= MARCS Institute for Brain, Behaviour, and Development =

The MARCS Institute for Brain, Behaviour, and Development is a research organization of Western Sydney University. The institute is based in the "iQ": the Westmead Innovation Quarter (in Westmead, New South Wales). It focuses on a number of areas including health, data, and space and defence. MARCS has multiple specialized research centers; its International Centre for Neuromorphic Systems has developed technology used in space.

== Description ==
The MARCS Institute for Brain, Behaviour, and Development is a research organization of Western Sydney University. It is based in the "iQ"—the Westmead Innovation Quarter (in Westmead, New South Wales) established in 2022—along with NICM Health Research Institute, CSIRO, Telstra Health, WentWest, and Psych Central.
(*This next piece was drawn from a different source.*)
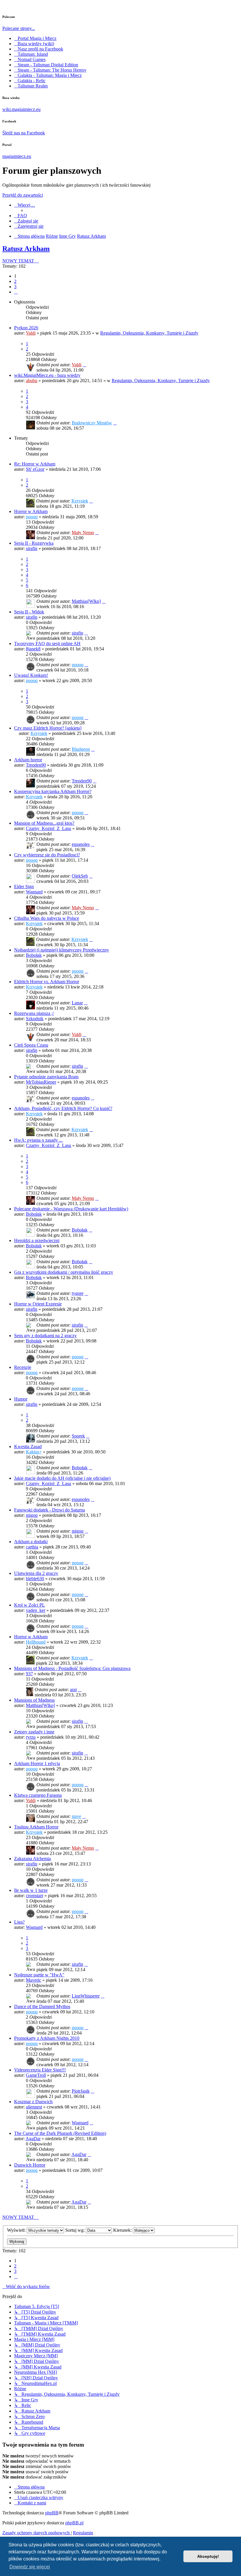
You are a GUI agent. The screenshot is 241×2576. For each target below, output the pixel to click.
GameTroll (36, 2075)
The institute's vision is to "optimise human interaction and wellbeing across the lifespan".

=== Areas of focus ===
The MARCS Institute focuses on these areas:
- Health
- Data
- Space and defence
- Early life and aged care
- Art and music sciences
- Human communication

==Centres==
Specialized research centers and labs within MARCS include:
- The Age Lab
- Baby Lab
- International Centre for Neuromorphic Systems (ICNS)

ICNS researchers developed the first neuromorphic vision sensor to operate from space on the International Space Station, and a novel method for space domain awareness using neuromorphic vision sensors in astrosites (mobile telescope observatories built specifically to track and detect objects in space).